(Problem requirements): Switch "Click" to "Tap" everywhere it appears in the listing and leave everything else as it is. Omit the pictures from your answer.
##### Given records
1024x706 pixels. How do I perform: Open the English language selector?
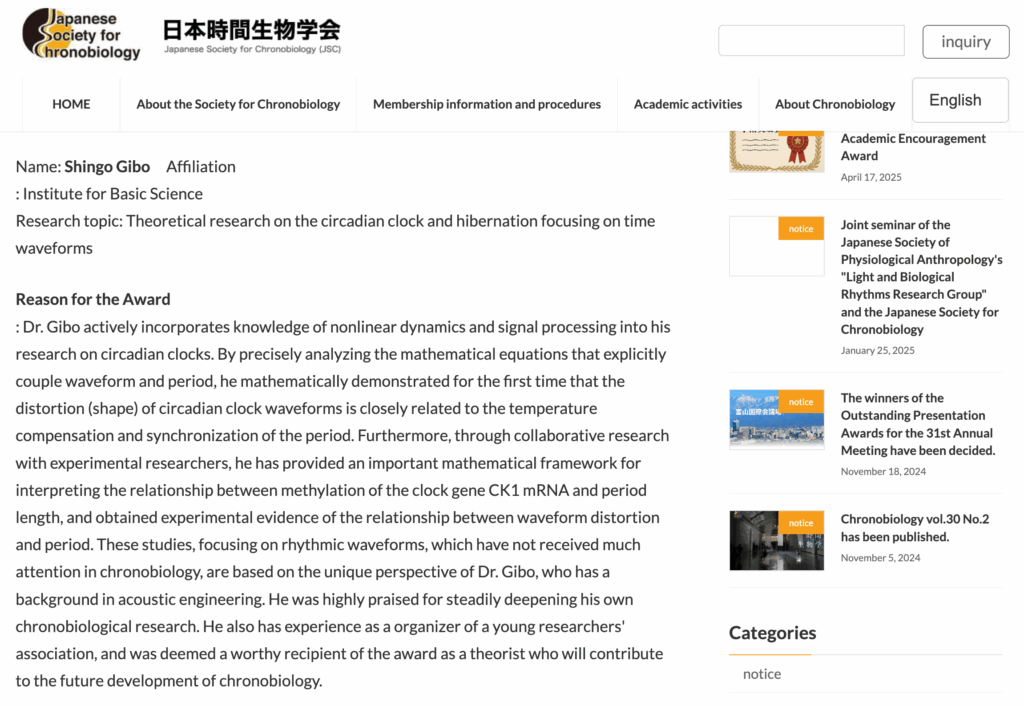959,100
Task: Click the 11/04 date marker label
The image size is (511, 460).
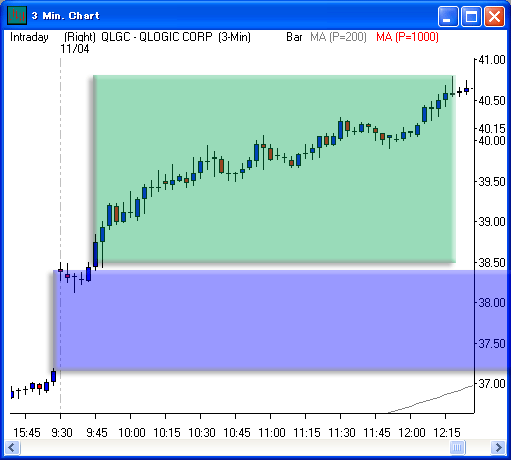Action: coord(75,49)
##########
(Final result):
1024x706 pixels. How do I perform: Open the English language selector?
959,100
Task: Tap the 11/04 date marker label
The image size is (511, 460).
Action: coord(75,49)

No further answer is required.